◆ PROBLEM TO SOLVE
Reproduce the records below; each should match the original exactly.

◆ RECORDS FOR THIS TASK

● ● ● ● ●

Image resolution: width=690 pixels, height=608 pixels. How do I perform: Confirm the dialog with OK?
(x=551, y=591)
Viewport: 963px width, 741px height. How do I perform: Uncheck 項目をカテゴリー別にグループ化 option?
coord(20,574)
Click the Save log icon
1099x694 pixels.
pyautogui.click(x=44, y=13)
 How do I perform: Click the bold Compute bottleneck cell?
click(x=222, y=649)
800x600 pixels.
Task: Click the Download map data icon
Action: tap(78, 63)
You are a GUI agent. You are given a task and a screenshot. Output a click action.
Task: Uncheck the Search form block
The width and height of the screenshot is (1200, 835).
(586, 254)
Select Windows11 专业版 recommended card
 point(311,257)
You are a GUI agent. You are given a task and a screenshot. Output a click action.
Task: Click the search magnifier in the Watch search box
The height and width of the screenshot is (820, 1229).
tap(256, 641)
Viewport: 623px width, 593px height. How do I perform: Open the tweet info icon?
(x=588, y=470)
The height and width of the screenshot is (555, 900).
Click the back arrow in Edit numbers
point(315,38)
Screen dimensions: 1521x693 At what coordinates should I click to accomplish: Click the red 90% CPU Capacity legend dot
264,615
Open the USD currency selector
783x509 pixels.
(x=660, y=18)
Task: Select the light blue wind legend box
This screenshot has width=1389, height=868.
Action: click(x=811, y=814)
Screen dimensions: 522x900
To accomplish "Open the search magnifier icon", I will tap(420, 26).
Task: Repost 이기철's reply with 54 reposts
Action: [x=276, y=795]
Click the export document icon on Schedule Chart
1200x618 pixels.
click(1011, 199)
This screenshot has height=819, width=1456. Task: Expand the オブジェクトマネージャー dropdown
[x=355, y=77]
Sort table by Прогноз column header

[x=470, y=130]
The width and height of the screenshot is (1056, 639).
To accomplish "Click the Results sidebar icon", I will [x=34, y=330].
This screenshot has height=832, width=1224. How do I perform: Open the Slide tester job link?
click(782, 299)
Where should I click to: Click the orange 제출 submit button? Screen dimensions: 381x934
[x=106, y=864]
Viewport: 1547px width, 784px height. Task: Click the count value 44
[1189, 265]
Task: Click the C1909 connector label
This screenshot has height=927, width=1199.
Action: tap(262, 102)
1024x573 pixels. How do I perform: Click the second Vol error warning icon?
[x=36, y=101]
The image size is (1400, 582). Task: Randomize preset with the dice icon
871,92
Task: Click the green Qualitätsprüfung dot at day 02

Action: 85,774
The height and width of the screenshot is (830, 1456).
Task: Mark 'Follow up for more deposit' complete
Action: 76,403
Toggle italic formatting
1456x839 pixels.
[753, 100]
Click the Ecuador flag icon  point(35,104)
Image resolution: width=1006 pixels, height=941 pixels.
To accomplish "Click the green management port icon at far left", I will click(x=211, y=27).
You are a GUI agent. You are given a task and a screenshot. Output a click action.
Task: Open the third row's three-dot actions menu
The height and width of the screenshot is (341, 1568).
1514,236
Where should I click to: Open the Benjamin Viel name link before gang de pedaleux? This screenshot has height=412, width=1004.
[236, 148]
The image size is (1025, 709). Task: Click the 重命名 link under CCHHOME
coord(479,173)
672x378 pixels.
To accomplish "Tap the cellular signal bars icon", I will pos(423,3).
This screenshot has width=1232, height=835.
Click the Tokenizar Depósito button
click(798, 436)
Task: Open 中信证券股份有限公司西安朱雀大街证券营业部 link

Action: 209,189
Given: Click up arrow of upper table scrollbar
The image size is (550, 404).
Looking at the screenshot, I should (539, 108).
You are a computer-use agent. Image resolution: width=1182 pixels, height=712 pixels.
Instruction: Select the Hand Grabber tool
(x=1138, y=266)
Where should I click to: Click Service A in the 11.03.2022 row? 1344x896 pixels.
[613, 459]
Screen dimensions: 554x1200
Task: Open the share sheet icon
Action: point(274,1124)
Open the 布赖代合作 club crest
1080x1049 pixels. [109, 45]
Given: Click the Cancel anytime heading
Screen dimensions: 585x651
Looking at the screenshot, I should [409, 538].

● ● ● ● ●

◆ EXERCISE ANSWER
Image resolution: width=690 pixels, height=608 pixels. How do I perform: Confirm the dialog with OK?
(x=551, y=591)
Viewport: 963px width, 741px height. How do I perform: Uncheck 項目をカテゴリー別にグループ化 option?
coord(20,574)
Click the Save log icon
1099x694 pixels.
pyautogui.click(x=44, y=13)
 How do I perform: Click the bold Compute bottleneck cell?
click(x=222, y=649)
800x600 pixels.
Task: Click the Download map data icon
Action: tap(78, 63)
You are a GUI agent. You are given a task and a screenshot. Output a click action.
Task: Uncheck the Search form block
The width and height of the screenshot is (1200, 835).
(586, 254)
Select Windows11 专业版 recommended card
 point(311,257)
You are a GUI agent. You are given a task and a screenshot. Output a click action.
Task: Click the search magnifier in the Watch search box
The height and width of the screenshot is (820, 1229).
tap(256, 641)
Viewport: 623px width, 593px height. How do I perform: Open the tweet info icon?
(x=588, y=470)
The height and width of the screenshot is (555, 900).
Click the back arrow in Edit numbers
point(315,38)
Screen dimensions: 1521x693 At what coordinates should I click to accomplish: Click the red 90% CPU Capacity legend dot
264,615
Open the USD currency selector
783x509 pixels.
(x=660, y=18)
Task: Select the light blue wind legend box
This screenshot has width=1389, height=868.
Action: click(x=811, y=814)
Screen dimensions: 522x900
To accomplish "Open the search magnifier icon", I will tap(420, 26).
Task: Repost 이기철's reply with 54 reposts
Action: [x=276, y=795]
Click the export document icon on Schedule Chart
1200x618 pixels.
click(1011, 199)
This screenshot has height=819, width=1456. Task: Expand the オブジェクトマネージャー dropdown
[x=355, y=77]
Sort table by Прогноз column header

[x=470, y=130]
The width and height of the screenshot is (1056, 639).
To accomplish "Click the Results sidebar icon", I will [x=34, y=330].
This screenshot has height=832, width=1224. How do I perform: Open the Slide tester job link?
click(782, 299)
Where should I click to: Click the orange 제출 submit button? Screen dimensions: 381x934
[x=106, y=864]
Viewport: 1547px width, 784px height. Task: Click the count value 44
[1189, 265]
Task: Click the C1909 connector label
This screenshot has height=927, width=1199.
Action: tap(262, 102)
1024x573 pixels. How do I perform: Click the second Vol error warning icon?
[x=36, y=101]
The image size is (1400, 582). Task: Randomize preset with the dice icon
871,92
Task: Click the green Qualitätsprüfung dot at day 02

Action: 85,774
The height and width of the screenshot is (830, 1456).
Task: Mark 'Follow up for more deposit' complete
Action: 76,403
Toggle italic formatting
1456x839 pixels.
[753, 100]
Click the Ecuador flag icon  point(35,104)
Image resolution: width=1006 pixels, height=941 pixels.
To accomplish "Click the green management port icon at far left", I will click(x=211, y=27).
You are a GUI agent. You are given a task and a screenshot. Output a click action.
Task: Open the third row's three-dot actions menu
The height and width of the screenshot is (341, 1568).
1514,236
Where should I click to: Open the Benjamin Viel name link before gang de pedaleux? This screenshot has height=412, width=1004.
[236, 148]
The image size is (1025, 709). Task: Click the 重命名 link under CCHHOME
coord(479,173)
672x378 pixels.
To accomplish "Tap the cellular signal bars icon", I will pos(423,3).
This screenshot has width=1232, height=835.
Click the Tokenizar Depósito button
click(798, 436)
Task: Open 中信证券股份有限公司西安朱雀大街证券营业部 link

Action: 209,189
Given: Click up arrow of upper table scrollbar
The image size is (550, 404).
Looking at the screenshot, I should (539, 108).
You are a computer-use agent. Image resolution: width=1182 pixels, height=712 pixels.
Instruction: Select the Hand Grabber tool
(x=1138, y=266)
Where should I click to: Click Service A in the 11.03.2022 row? 1344x896 pixels.
[613, 459]
Screen dimensions: 554x1200
Task: Open the share sheet icon
Action: point(274,1124)
Open the 布赖代合作 club crest
1080x1049 pixels. [109, 45]
Given: Click the Cancel anytime heading
Screen dimensions: 585x651
Looking at the screenshot, I should [409, 538].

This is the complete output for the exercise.